It’s nice to be reminded of how many people are looking out for me and my interests. A few weeks ago, while travelling, I got mails, instant messages, and pages that there was some sort of “BBS Game” out there, and that it thanked me, and that it was based on calling into BBSes. I thought that all sounded neat, but my game-playing time is limited, so only recently did I sit down and play it through.
The game is called “Digital: A Love Story”, and is available for free for Windows, Mac, and Linux. And as a few people pointed out, it’s quite an intersection of the subjects of my two documentaries: BBSes and Interactive Fiction.
Through a clicking interface, you find yourself at the desktop of your brand new Amie machine, and the kindly sales guy (and I do remember these sorts of guys) provides you with a dialing program and a phone number of a local BBS. Naturally, you try it out, and you set out on quite a fun little adventure.
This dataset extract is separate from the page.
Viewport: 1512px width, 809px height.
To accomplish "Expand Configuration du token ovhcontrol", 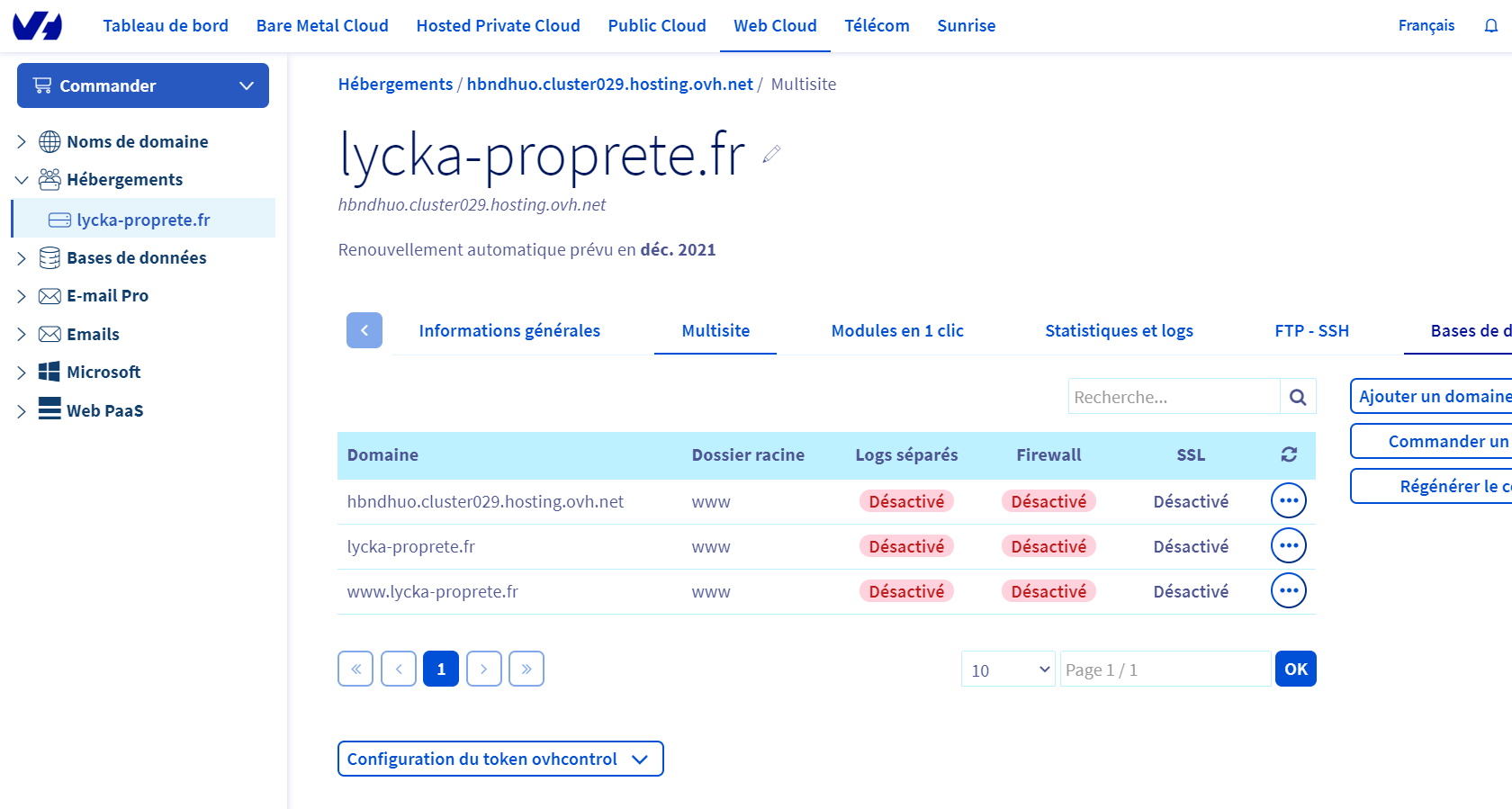I will click(500, 760).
By the time you’re done, and it took me about two hours to be done, you’ve done an awful lot of stuff, met a wide variety of people, and probably done quite the good deed or two. I’m not a big fan of spoilers or giving away too much, so to the question “is it worth playing”, I’ll just answer “yes, even if you get frustrated at various points, because it all wraps up nicely”. For most folks, that’s probably all they really need to know about the game, but I’ll add one other bit; in the game, like Gordan Freeman in Half Life 2, your character is silent, so when you hit “reply”, that’s it – you simply “reply” and they respond as if you wrote a letter or e-mail to them, usually providing the context of your reply in their responses. That may seem weird to people, and it took me a little while to catch on, but I completely understand why the author did it.
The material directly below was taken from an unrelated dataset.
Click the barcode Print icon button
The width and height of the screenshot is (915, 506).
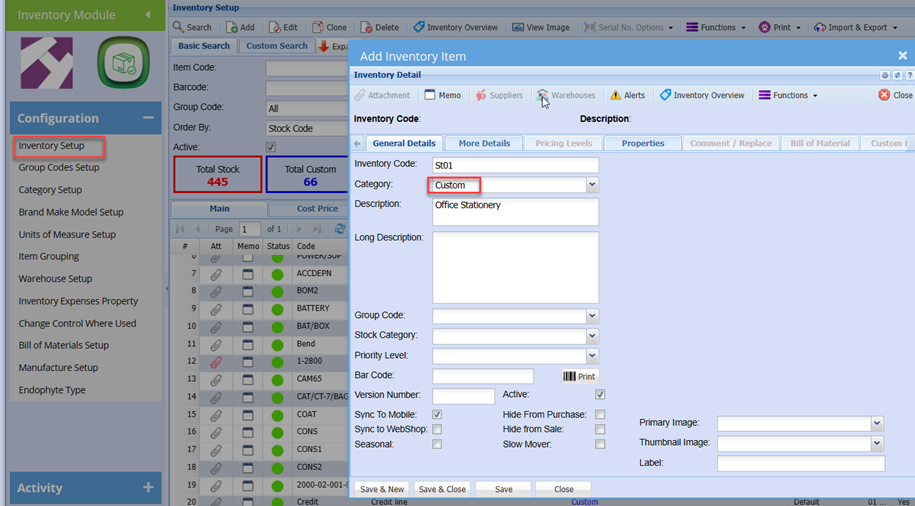click(579, 377)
So, here’s the thing. The author, Christine Love, was born in 1989. This takes a while to sink in.
This means she was 8 years old when I decided that BBSes were in danger of not having a place on the web and I created textfiles.com. This means she was 11 when I thought, “gee, someone should make a documentary about BBSes”. By the time she’s in her teens, BBSes are a laughable joke or a fond warm memory for the vast, vast majority of people who used them – and a meaningless term, one to skip over in writing, by many others.
This means Christine isn’t writing a simulator or a documentary or a report on BBSes – she is using them as a source of historical fiction. Within a very short time in the game, stuff happens which does not generally happen on BBSes, and the interface is a ton more easier to use, and a whole other bucket of niceties and shortcuts are in effect in the program, because she wasn’t alive to experience these things. In the credits for the game, Christine thanks “textfiles.com for much valuable research” . In other words, this means she accessed textfiles.com purely as a reference library – one to gain some understanding of writing and styles and possible characters for her game. By any standard, this would mean that the black monolith of textfiles.com just sent a signal from Jupiter. The amount this makes me happy is almost beyond measure.
I’ve read occasional reviews with folks poking at this point or that point (one young scamp said the game was inaccurate because some of the messages seem “slapdash” and that “we always worked to write thoughtful messages”.. an excellent way to show their ignorance to history) and to be sure, this is not a simulator of the BBS era. It is, as I said, historical fiction, and no historical fiction tends to be a perfect re-telling of the time it’s from, especially when it has characters in it that didn’t exist at the time being referenced. She glosses over some things and focuses a lot on others, and shows her age with “Hacking the Gibson” in a 1988-era work – but what the fuck, people. Look at me, I’m historical and archiving reality boy, and I’m telling you it’s all going to be OK, and if you’re playing the game and getting pissed at how compiling is portrayed, you are boring and I hate you. Go be boring about something else – Christine did something great here.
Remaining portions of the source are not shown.